*Task item*
The response must be the exact lines from the line holding "Instruction: Open the" through the end of the entries, with no pictures and nothing else.

◆ ◆ ◆ ◆

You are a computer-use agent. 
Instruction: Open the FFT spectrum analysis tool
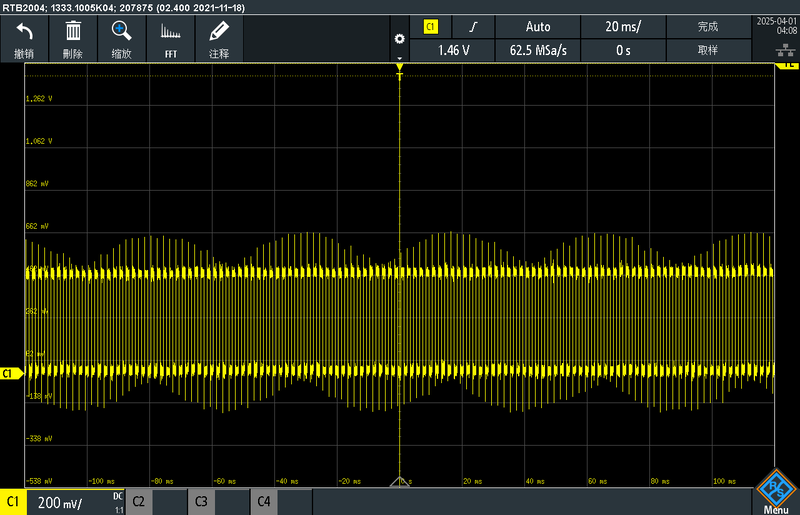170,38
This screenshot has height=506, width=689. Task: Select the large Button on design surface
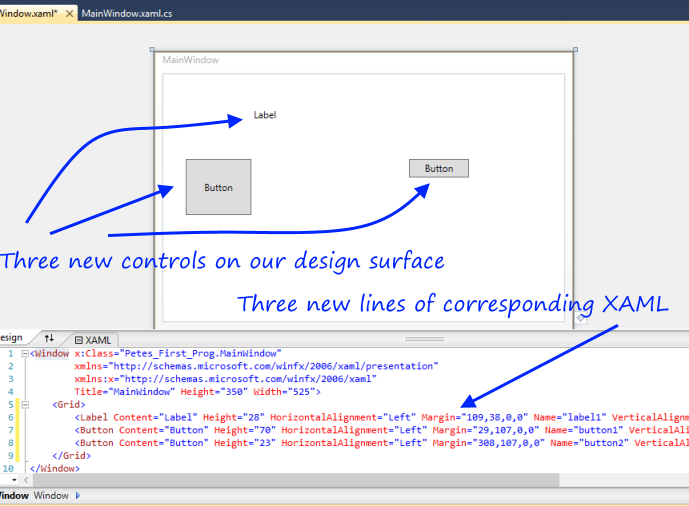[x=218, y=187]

◆ ◆ ◆ ◆

*Response area*
Instruction: Open the FFT spectrum analysis tool
170,38
This screenshot has height=506, width=689. Task: Select the large Button on design surface
[x=218, y=187]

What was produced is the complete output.